## Record list
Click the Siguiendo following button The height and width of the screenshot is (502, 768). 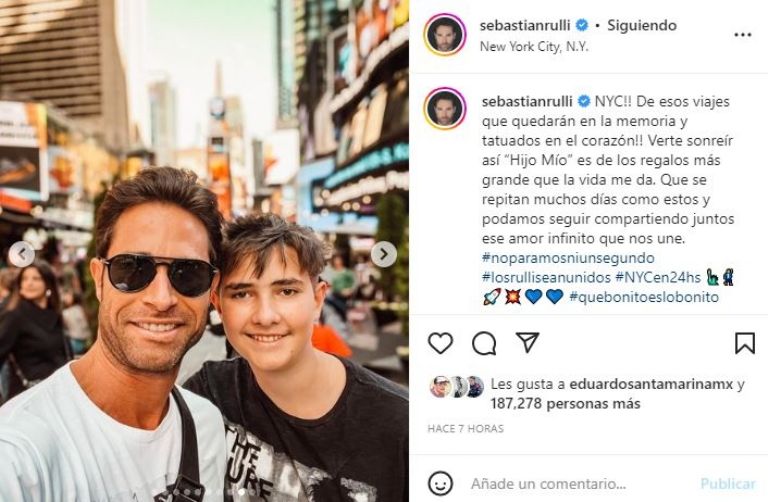point(642,25)

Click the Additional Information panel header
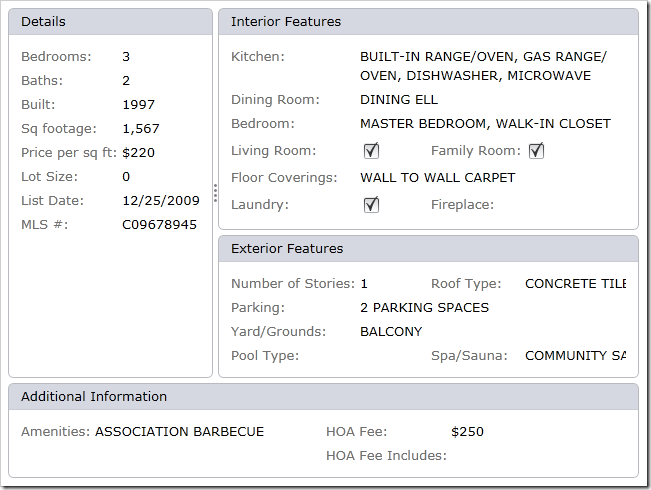pos(323,397)
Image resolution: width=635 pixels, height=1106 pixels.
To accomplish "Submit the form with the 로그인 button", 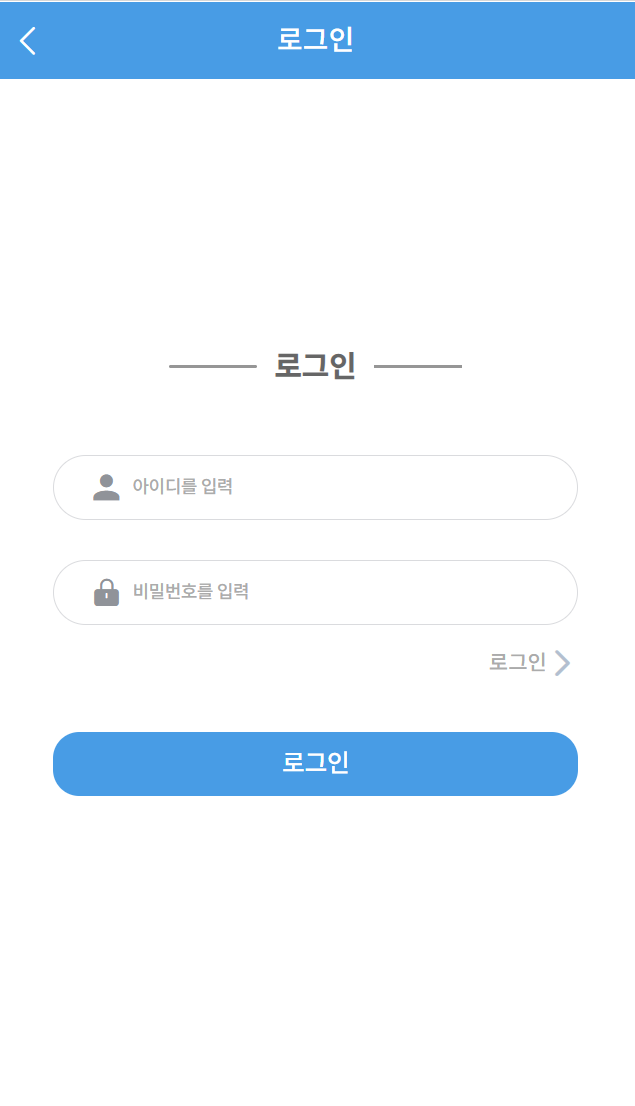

## Request
Give the lines of the listing as a numbered list, from the line containing "Click the Additional Information panel header" through the end of the listing, with both ends included. Omit blank lines and leave out the pictures.

## Response to the task
1. Click the Additional Information panel header
2. pos(323,397)
3. Image resolution: width=635 pixels, height=1106 pixels.
4. To accomplish "Submit the form with the 로그인 button", 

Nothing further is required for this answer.